### Directive:
Rewrite the material from the line with "Click the Νόα black-and-white crest" up to and including the line with "click(50, 341)", replacing "black-and-white" with "monochrome" and keeping everything else unchanged. Leave the pictures out of your answer.

** BEGIN Extracted records **

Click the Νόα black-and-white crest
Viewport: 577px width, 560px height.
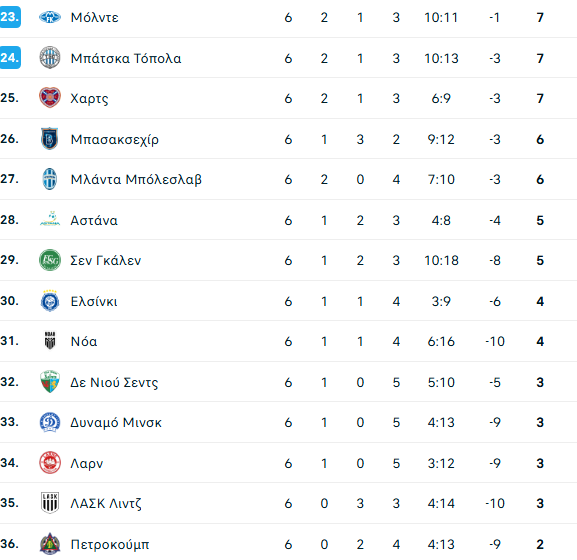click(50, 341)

** END Extracted records **
** BEGIN Extracted records **

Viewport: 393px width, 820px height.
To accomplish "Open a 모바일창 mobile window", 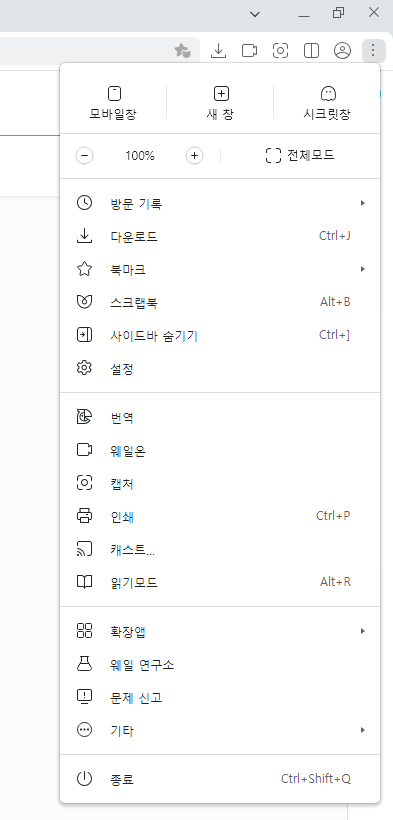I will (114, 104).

** END Extracted records **

### Output of the task:
Click the Νόα monochrome crest
Viewport: 577px width, 560px height.
click(50, 341)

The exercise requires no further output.